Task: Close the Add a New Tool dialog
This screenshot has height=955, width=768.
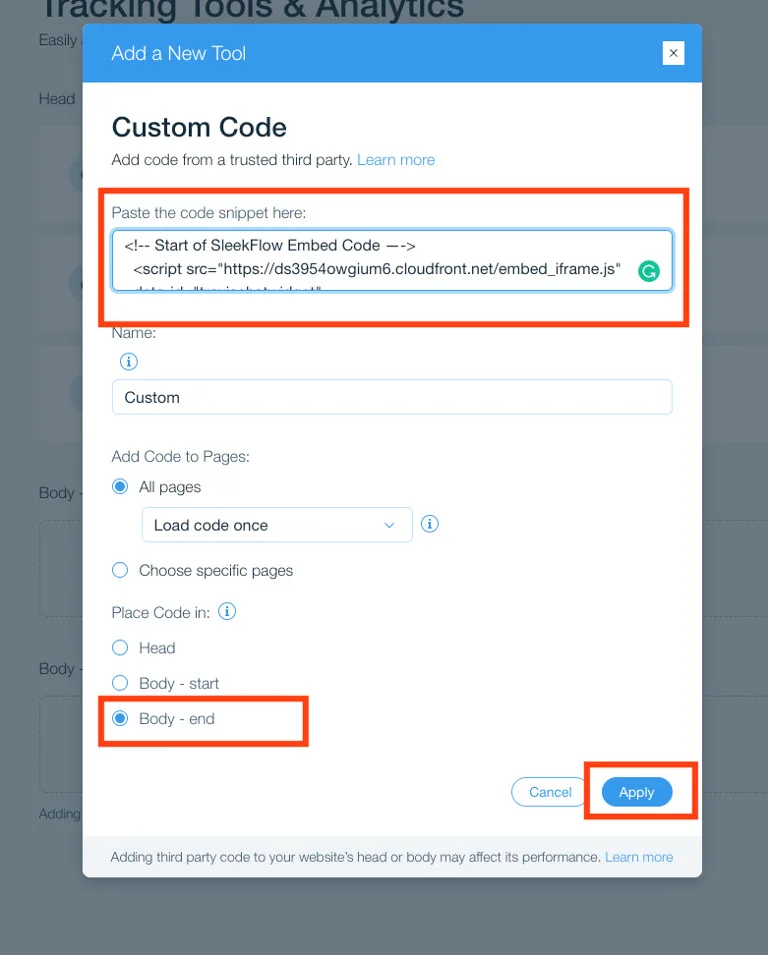Action: (x=673, y=53)
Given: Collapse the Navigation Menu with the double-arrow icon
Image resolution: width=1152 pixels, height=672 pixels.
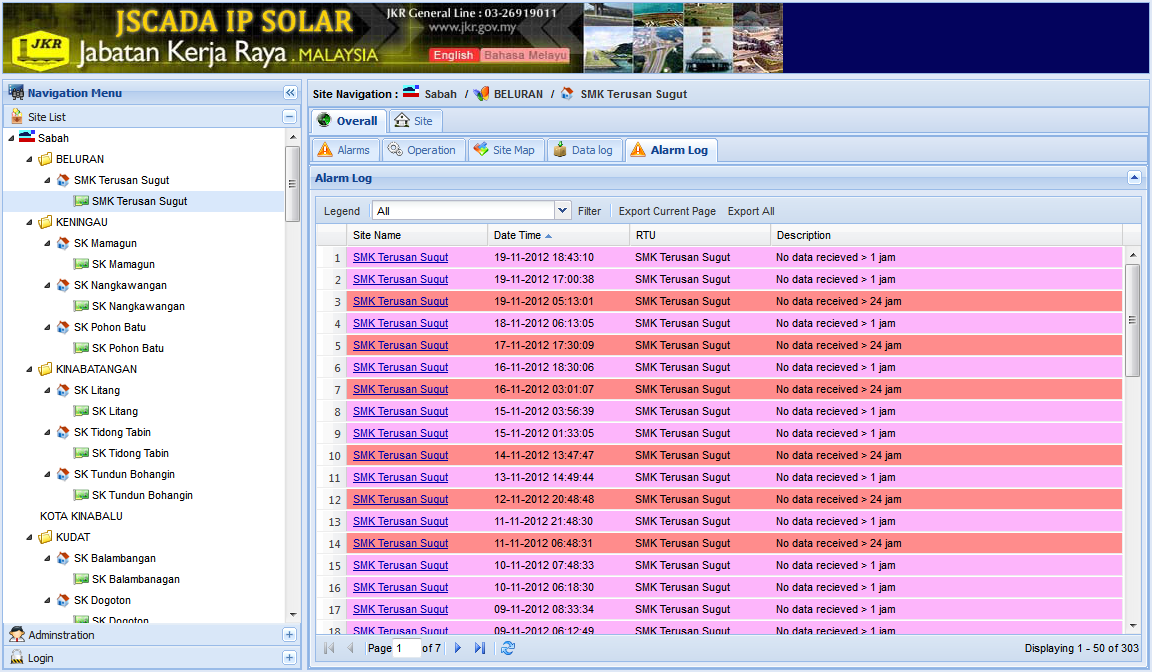Looking at the screenshot, I should click(x=290, y=93).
◆ ◆ ◆ ◆ ◆ ◆ ◆
**TASK PROMPT**
The whole listing, minus its images, should be repeated exactly.

**TASK RESULT**
Task: Close the Add a New Tool dialog
This screenshot has height=955, width=768.
Action: (x=673, y=53)
Given: Collapse the Navigation Menu with the double-arrow icon
Image resolution: width=1152 pixels, height=672 pixels.
Looking at the screenshot, I should click(x=290, y=93).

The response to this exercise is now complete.